На следующий день после таких прогулок, нам как правило бывало плохо, особенно худо было тем, кого родители заставали в пьяном виде. Но убежденные в том, что именно так и выглядит взрослая жизнь, мы тем же вечером снова напивались и лишний раз доказывая самим себе, что мы уже не дети, обсуждали не платьица, которые были на девочках, а то что скрывается под ними.
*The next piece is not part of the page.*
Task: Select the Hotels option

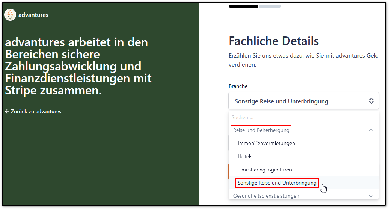Action: pos(245,156)
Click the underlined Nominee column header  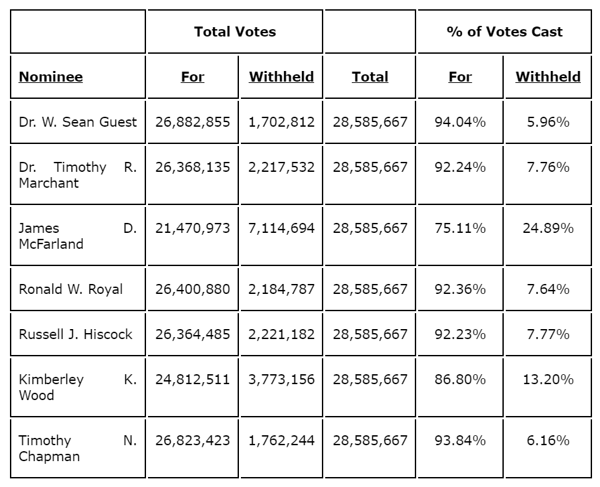51,77
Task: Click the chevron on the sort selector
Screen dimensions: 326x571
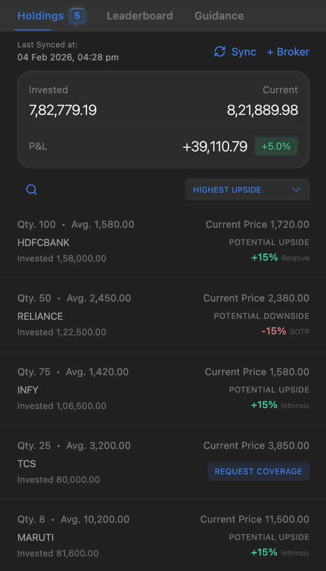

Возвращаясь осенью в город, я неизменно чувствовал себя чуть старше своего возраста и уже в поезде всю дорогу внушал себе, что теперь-то необходимо жить по-другому. Находя себя более смелым чем раньше, я так и видел как буду блистать перед остальными, а они в свою очередь с неподдельным восхищением будут смотреть на меня, как на человека познавшего запретные плоды взрослой жизни. По приезде же я шел в школу, и пробыв там день, возвращался домой, с одной лишь мыслью поскорее взять в библиотеке книгу, не важно какую, лишь бы отвратить от себя необходимость выходить лишний раз на улицу, с кем-то там встречаться и заводить с этим неизвестным беседу.
6
Самым неприятным, и в тоже время наиболее полным событий периодом в моей жизни, пожалуй являлось отрочество, в котором по правде говоря и черт ноги все себе изломал бы, приди ему вдруг в голову мысль разобраться в том, что со мной происходило. Перебирая в голове все детали, я с уверенностью могу сказать, что фактом вызывающим более всего отвращения являлось то, что тогда во мне произошли значительные изменения, которых прежде всего не могла ожидать моя мать, женщина воистину святая, перед которой мне до сих пор стыдно за те события.